Andreas mit dem Liegerad
@Er: § 935 BGB. An abhanden gekommenen Sachen kann sowieso kein gutgläubiges Eigentum erworben werden.
Huber sofort wegen Hehlerei anzeigen und fristlos kündigen! 😉
Ich würde dem Herrn Gerichtsvollzieher schon mitteilen, wo der Kasten herkommt. Gestohlen ist gestohlen!
„…er sei oberster Schirmmützenträger in einer beliebten amerikanischen Frikadellenbraterei.“
Schön, daß Henning jetzt endlich einen Arbeitgeber gefunden hat, der ihm eine leitende Position mit Firmenwagen und Dienstwohnung anbieten kann.
FROHE WEIHNACHTEN!
Dann kannste ja einen Kasten hier versteigern.
Was willste denn mit zwei Kästen? Man muß auch mal loslassen können. Ich hätt ihn dem Huber gelassen, und nur zur Kenntnis genommen, dass er wieder aufgetaucht ist.
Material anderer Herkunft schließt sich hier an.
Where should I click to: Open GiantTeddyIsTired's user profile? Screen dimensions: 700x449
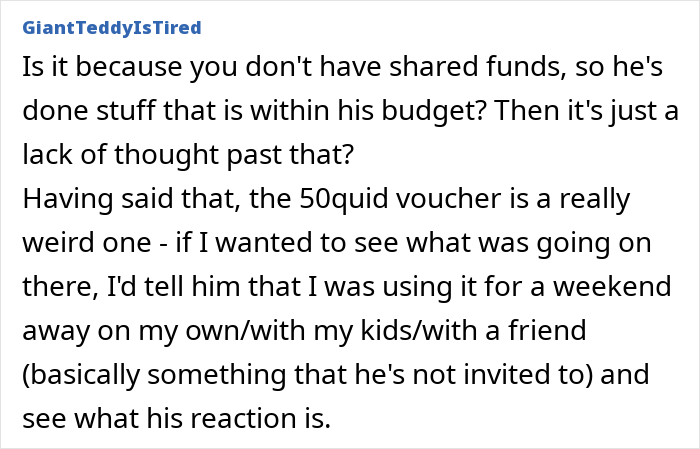pyautogui.click(x=110, y=27)
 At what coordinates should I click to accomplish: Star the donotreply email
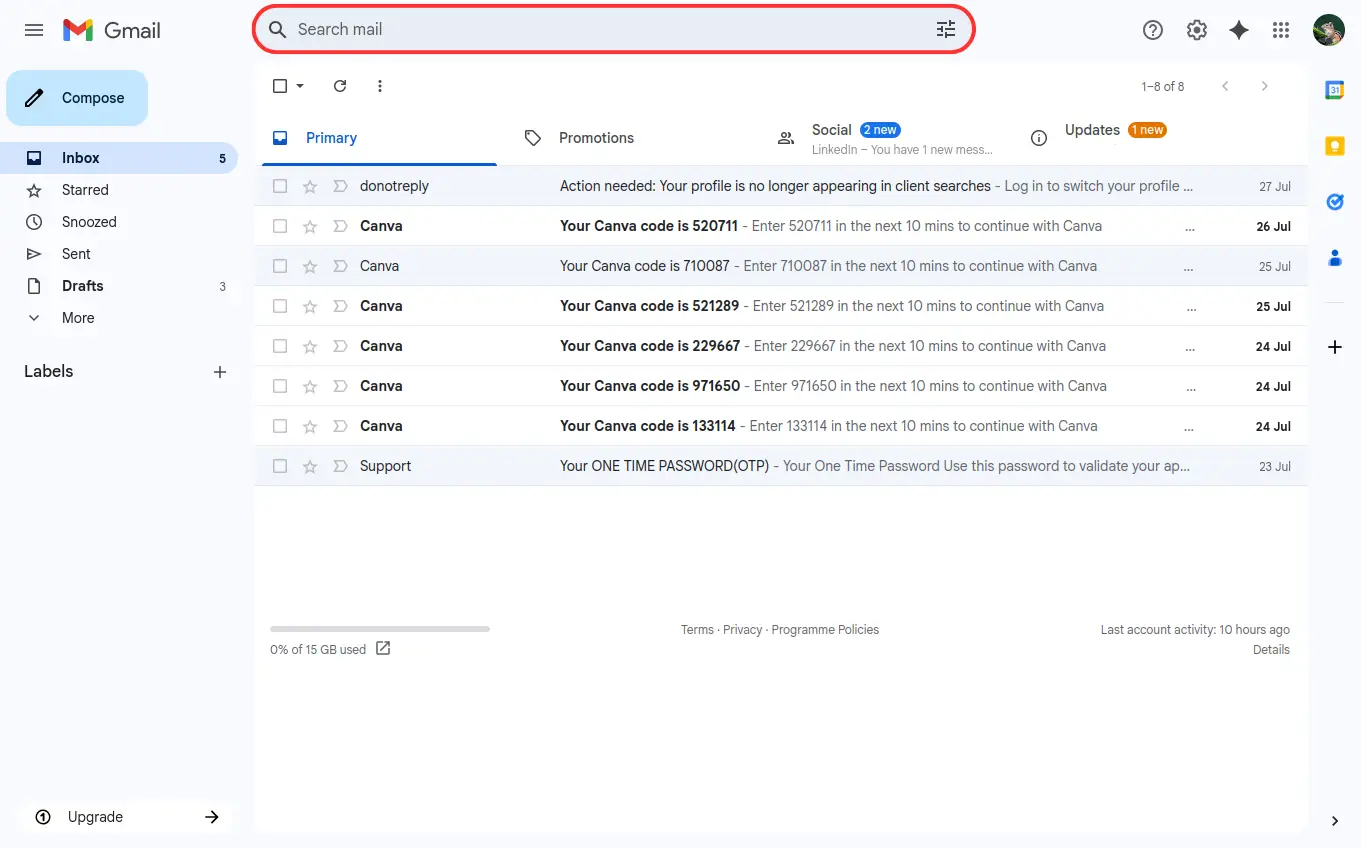(310, 186)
Weil Weihnachten ist. – Oder so –
Der wird versteigert auf ebay.
Die Chancen stehen gut, dass das mehr brächte, als ein Original von Gedore.
Bei der Versteigerung wird nicht nach § 929 BGB übereignet, sondern hoheitlicher Eigentumserwerb begründet – selbst wenn der Käufer weiß, daß das Pfandgut unrechtmäßig versteigert wird oder es abhanden gekommen ist, wird Eigentum erworben.
D.h. der Kasten gehört(e) Herrn Huber und niemandem sonst.